Négociations internationales sur le climat - Doha [ar]

Doha accueille du 26 novembre au 7 décembre 2012 la XVIIIème conférence des parties à la convention cadre des Nations unies sur les changements climatiques et la 8ème réunion des parties au protocole de Kyoto.

Ces conférences constituent les instruments centraux de la négociation multilatérale sur le climat. Elles témoignent de la prise de conscience collective des efforts à entreprendre pour limiter la hausse des températures à 2°C d’ici la fin du siècle, comme la communauté internationale s’y est engagée à Copenhague en 2009.

Face à l’urgence d’agir contre les changements climatiques, les États doivent consolider à Doha les résultats obtenus à la conférence de Durban en 2011, notamment avancer vers un futur régime juridique international de lutte contre le changement climatique incluant dès 2015 tous les grands émetteurs et entrant en vigueur en 2020 au plus tard.

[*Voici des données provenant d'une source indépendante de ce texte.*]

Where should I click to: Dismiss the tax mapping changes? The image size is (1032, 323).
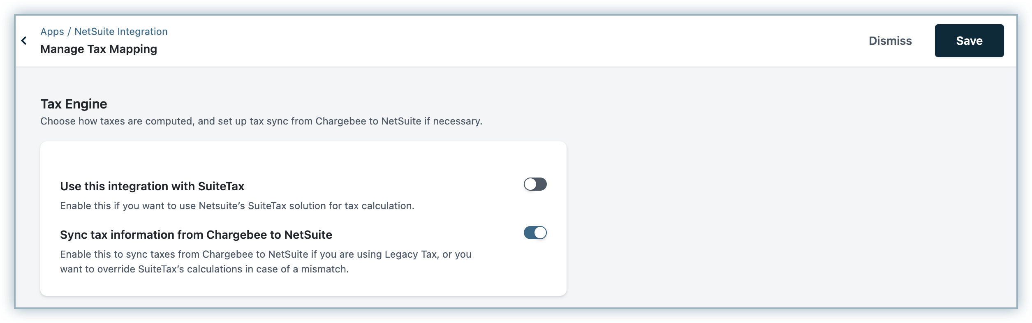(890, 41)
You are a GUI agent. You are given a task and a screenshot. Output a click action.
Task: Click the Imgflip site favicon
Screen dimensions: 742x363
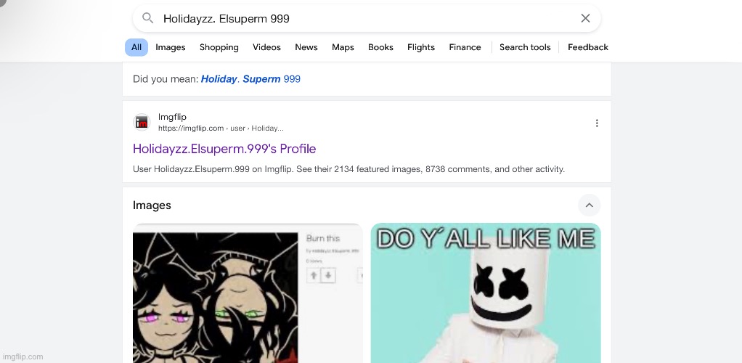(142, 123)
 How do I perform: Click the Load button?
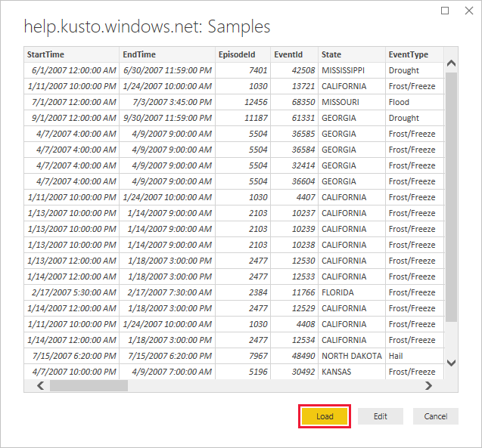click(x=325, y=416)
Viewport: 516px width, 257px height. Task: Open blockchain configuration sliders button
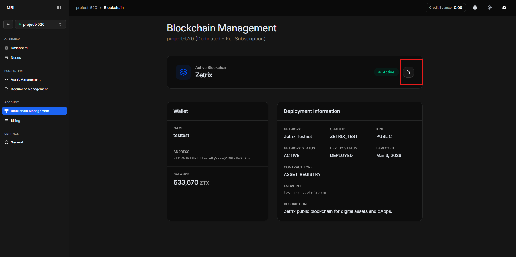(408, 72)
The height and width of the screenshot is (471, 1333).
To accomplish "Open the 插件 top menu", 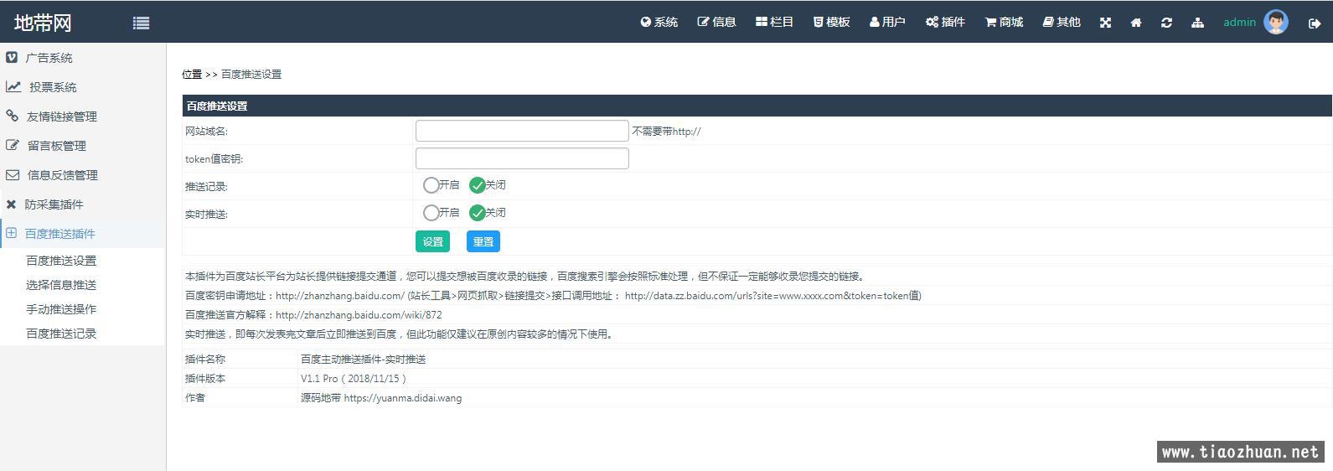I will [x=945, y=23].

La France et ses partenaires européens doivent également adopter à Doha un amendement au protocole de Kyoto dont la première période d’engagement arrive à échéance fin 2012. Le protocole, même s’il ne couvre qu’une partie des émissions mondiales, reste en effet à ce jour le seul instrument international juridiquement contraignant, comportant des cibles de réduction des émissions de gaz à effet de serre.

La France et ses partenaires européens plaident pour un réengagement pour la période 2013-2020. Ce délai assurerait la continuité du régime international jusqu’à l’entrée en vigueur d’un nouvel accord global en 2020. Il est également cohérent avec les engagements européens pris dans le cadre du paquet énergie-climat adopté en 2008 sous présidence française.

Consciente des nombreux défis posés par le changement climatique, la France est résolument engagée dans une transition écologique et énergétique sur le plan national. Elle entend apporter une contribution active aux efforts de la communauté internationale. Nous sommes pleinement mobilisés, aux côtés de nos partenaires, notamment qatariens, pour assurer le succès de la conférence de Doha et ouvrir la voie à un accord le plus ambitieux possible en 2015.